# Is my engine oil used in the hydraulic system?



## MarshallOwner (Nov 20, 2019)

Hi members. 
My first entry so please forgive if I'm in the wrong place.
I recently bought a smallholding and inherited an old Marshall 264 with a Lombardini engine.
It has a hydraulic front loader and a backhoe. It was not running initially but after replacing the injectors, cleaning out the system and generally servicing everything I could find, it was running well. I left it standing for a few months and when I went back to it I found that the front loader raised very slowly and with a jerky motion.
I'm a complete beginner with tractors, but thinking that I should try bleeding the hydraulics, I located the Hidroirma Hydraulic pump, and on checking further I see that the hydraulics are routed through the engines oil filter. 
On reading other articles I read that you cannot use hydraulic oil in the engine or engine oil in the hydraulics. 
When I was servicing the engine I replaced the oil with Castrol GTX so assume this is in the hydraulics. Am I being stupid here or is this correct? If its the wrong oil I'm thinking this may be the problem with the front loader?
Any assistance or information would be greatly appreciated
Many Thanks


----------



## pogobill (Jan 31, 2012)

https://www.midlandslubricants.co.u...il-ep80w90-axle-oil-tractor-differential-oil/
Here's some interesting reading. 
The hydraulic oil is most likely NOT run thru the engine, although the filter may look like it is part of the tractor engine.
This tractor seems to need a variety of oils, an engine oil, a suitable hydraulic oil, a specific type of fluid for the transmission, a gear oil for the rear diff.

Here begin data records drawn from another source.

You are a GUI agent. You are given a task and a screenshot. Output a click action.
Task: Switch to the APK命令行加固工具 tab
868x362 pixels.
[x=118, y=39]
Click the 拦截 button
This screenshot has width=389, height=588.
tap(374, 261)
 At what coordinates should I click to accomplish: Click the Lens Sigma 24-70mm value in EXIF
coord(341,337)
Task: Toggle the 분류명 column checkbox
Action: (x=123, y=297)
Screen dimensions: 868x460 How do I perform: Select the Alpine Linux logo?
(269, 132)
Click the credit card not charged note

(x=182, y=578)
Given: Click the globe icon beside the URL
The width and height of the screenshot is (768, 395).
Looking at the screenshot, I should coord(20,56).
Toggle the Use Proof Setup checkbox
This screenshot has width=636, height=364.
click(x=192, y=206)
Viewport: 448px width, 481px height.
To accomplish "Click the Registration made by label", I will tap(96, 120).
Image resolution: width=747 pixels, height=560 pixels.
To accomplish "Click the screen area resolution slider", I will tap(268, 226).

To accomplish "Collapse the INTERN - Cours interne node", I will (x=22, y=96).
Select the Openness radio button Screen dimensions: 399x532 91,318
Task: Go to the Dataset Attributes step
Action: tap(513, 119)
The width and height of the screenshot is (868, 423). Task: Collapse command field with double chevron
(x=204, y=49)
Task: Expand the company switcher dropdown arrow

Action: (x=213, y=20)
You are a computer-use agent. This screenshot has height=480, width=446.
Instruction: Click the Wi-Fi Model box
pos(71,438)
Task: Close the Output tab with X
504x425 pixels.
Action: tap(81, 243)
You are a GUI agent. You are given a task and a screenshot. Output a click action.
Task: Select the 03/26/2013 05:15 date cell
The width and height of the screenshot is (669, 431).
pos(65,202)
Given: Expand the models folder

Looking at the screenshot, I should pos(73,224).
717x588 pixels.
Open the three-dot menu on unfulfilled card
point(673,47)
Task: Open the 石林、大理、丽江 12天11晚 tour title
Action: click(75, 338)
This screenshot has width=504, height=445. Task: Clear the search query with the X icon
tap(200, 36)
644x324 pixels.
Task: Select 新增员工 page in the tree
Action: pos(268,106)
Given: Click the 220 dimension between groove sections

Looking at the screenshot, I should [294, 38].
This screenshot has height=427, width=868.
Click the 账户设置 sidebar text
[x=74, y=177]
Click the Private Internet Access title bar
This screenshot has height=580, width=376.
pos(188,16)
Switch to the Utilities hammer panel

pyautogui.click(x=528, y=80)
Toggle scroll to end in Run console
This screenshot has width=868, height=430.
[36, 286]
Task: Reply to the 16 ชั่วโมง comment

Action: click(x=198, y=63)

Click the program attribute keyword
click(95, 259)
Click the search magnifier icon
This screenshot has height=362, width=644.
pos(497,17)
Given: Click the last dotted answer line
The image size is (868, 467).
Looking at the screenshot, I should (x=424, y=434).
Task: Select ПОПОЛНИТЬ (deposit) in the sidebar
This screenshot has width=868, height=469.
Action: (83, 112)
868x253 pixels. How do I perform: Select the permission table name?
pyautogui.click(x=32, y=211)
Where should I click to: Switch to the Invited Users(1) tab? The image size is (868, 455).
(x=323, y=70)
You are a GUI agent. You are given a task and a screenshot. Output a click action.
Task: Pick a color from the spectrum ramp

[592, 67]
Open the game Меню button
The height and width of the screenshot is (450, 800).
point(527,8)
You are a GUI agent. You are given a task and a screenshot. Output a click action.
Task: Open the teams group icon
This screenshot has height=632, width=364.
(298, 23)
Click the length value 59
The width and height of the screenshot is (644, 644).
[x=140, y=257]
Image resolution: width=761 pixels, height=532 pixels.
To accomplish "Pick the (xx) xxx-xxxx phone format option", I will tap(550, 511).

If you have put hydraulic oil in your engine, or motor oil in your hydraulics, this could very well be the reason for your problem. 
Read up on the link and you may get some good info on what you need, but you need an operators manual at the least, to service your tractor. It will tell you where, when and what to use as you preform a service.
Welcome to the forum!!


----------



## MarshallOwner (Nov 20, 2019)

Hi Pogobill. Many thanks for the welcome, its nice to have somewhere to go to ask for help when you have no idea what you're doing! 
I see the link and for sure this is what I thought should happen.
However, the line from the front loader ram definitely runs to the engine oil filter and from there to the front loader controls. I have an engine manual that shows that it is the engine oil filter. Also there doesn't appear to be anywhere to add hydraulic fluid, such as a fluid reservoir or the like. I'm stumped.


----------



## pogobill (Jan 31, 2012)

Looks like a few pictures are in order. My tractor ( not a Marshall) has three oil filters on it. The engine oil filter, like most engines, is attached to the engine block with no external piping to it. If you have the Lombardini 9LD561-2 engine, the engine oil filter is most likely internal and not visible until you remove it from the engine.
https://www.manualslib.com/manual/1012679/Lombardini-9ld561-2.html?page=41#manual
Page 41
I might be following the wrong lead, so a few photos of the filter with the hydraulic lines may help one of us determine your issue.


----------



## MarshallOwner (Nov 20, 2019)

Thanks so much for the reply. I do have that engine and what you're suggesting makes complete sense. I'll go back to my manual and also try to find a fluid reservoir on the tractor. Unfortunately, I cant find any documentation on the hydraulics but I'll start checking again.
Thanks again for the help


----------



## MarshallOwner (Nov 20, 2019)

Hi Pogobill
Attached is a photo of the pump and the filter its connected to. Obviously I had it wrong and it is a separate system. Unfortunately, despite looking everywhere for it, I cant seem to locate the hydraulic fluid reservoir amongst the multitude of pipes disappearing in, out and under the tractor! lol. I'm still having to find it to try and bleed the system. Many thanks for your help, I'll keep at it.


----------



## pogobill (Jan 31, 2012)

There is probably a bung or big bolt head on top of the transmission between your feet, and / or a bung on the back of the rearend behind the seat. 
A few pictures may help us figure out your tractor. One of the rear end near the top, an a few along the length of the tranny, both sides and top.
Looks like these are pretty tough looking tractors.


----------



## FredM (Nov 18, 2015)

the larger hose coming from the filter to the pump is supply, the smaller hose on top of the pump is pressure.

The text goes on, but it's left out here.